**BRANO PROPOSTO**
Dai gilet gialli ai foulard rossi

Da questa contro-protesta sono nati i foulard rossi, un piccolo gruppo di opinione che si è raccolto attorno ad un ingegnere aeronautico. Laurent Soulié ci ha raccontato a Tolosa – città tradizionalmente di sinistra - perché tanta gente abbia scelto di indossare quel foulard. “Siamo cittadini che hanno voluto suonare un campanello d’allarme e dire: attenzione, è in corso una deriva nel paese”. Soulié l’ha definita “una reazione repubblicana per difendere i valori della Repubblica” e ci ha spiegato come in tanti aspettino di andare a votare per dare un segnale e confermare il proprio sostegno alla maggioranza presidenziale.

**ESERCIZI PROPOSTI**
1 – Ripeta fedelmente le righe dei dati memorizzati, a partire da quella che contiene "Describe the element at coordinates (324, 328)" fino all'ultima riga dei dati memorizzati compresa.
2 – Riprenda il brano sui foulard rossi e lo prosegua dal punto in cui si interrompe.

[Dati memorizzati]

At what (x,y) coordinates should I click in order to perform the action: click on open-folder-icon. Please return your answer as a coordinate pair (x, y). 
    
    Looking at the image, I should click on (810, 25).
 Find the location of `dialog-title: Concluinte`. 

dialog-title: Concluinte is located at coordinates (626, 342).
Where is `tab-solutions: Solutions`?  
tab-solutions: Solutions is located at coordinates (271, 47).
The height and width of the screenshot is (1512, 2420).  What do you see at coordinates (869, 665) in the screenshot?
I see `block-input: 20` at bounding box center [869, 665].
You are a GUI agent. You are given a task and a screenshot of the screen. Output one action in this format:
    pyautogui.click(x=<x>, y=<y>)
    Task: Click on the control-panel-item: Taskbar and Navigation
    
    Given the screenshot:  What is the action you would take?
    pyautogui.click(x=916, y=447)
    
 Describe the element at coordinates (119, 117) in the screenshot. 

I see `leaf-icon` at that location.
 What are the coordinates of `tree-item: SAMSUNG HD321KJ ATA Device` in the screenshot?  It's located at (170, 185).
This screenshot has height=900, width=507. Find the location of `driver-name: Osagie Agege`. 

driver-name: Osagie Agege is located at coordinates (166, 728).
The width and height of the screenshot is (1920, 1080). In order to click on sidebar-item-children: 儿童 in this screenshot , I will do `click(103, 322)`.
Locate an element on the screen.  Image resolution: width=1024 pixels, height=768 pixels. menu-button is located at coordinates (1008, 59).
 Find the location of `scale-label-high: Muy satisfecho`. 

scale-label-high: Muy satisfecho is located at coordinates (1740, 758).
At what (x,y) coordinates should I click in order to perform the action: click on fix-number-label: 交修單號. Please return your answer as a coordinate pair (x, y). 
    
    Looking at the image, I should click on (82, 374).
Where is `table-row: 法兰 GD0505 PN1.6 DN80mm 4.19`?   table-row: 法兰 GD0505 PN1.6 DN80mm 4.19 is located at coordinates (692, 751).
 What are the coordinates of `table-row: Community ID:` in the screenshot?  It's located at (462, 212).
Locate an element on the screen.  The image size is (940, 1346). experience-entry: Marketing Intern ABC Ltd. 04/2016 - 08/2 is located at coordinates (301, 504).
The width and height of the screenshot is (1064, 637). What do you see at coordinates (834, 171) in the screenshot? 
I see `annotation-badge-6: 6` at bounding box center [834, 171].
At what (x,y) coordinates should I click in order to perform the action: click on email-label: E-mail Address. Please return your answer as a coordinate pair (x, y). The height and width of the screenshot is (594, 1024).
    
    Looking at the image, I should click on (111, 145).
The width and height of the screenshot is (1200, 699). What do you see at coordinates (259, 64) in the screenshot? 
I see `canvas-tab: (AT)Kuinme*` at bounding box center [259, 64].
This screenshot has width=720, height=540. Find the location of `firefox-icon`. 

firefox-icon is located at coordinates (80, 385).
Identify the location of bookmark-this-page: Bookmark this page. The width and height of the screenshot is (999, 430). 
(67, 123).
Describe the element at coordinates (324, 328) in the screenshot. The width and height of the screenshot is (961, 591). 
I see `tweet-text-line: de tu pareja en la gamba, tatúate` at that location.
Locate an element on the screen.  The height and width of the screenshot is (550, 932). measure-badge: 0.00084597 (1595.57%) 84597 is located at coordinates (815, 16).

**ESERCIZI SVOLTI**
1 –
Describe the element at coordinates (324, 328) in the screenshot. The width and height of the screenshot is (961, 591). 
I see `tweet-text-line: de tu pareja en la gamba, tatúate` at that location.
Locate an element on the screen.  The height and width of the screenshot is (550, 932). measure-badge: 0.00084597 (1595.57%) 84597 is located at coordinates (815, 16).

2 –
“Io spero che sia l’occasione di dire a Macron che il suo modo di governare, il suo autoritarismo, la sua tracotanza, il suo disprezzo per una parte di Francia siano puniti” è stato, invece l’auspicio di Robert Ménard, sindaco di Béziers, considerato il primo cittadino più a destra di tutto il Paese. La sua è una ricetta fieramente populista, fatta di lotta all’immigrazione clandestina e protezionismo economico. Dal suo punto di osservazione il quadro è semplice: “esistono 2 Francia, una urbana, delle élite e delle possibilità e un’altra rurale, povera e dimenticata”. La crisi dei gilet gialli, in fondo, è stata la traduzione cromatica di questa frattura sociale che parte da lontano.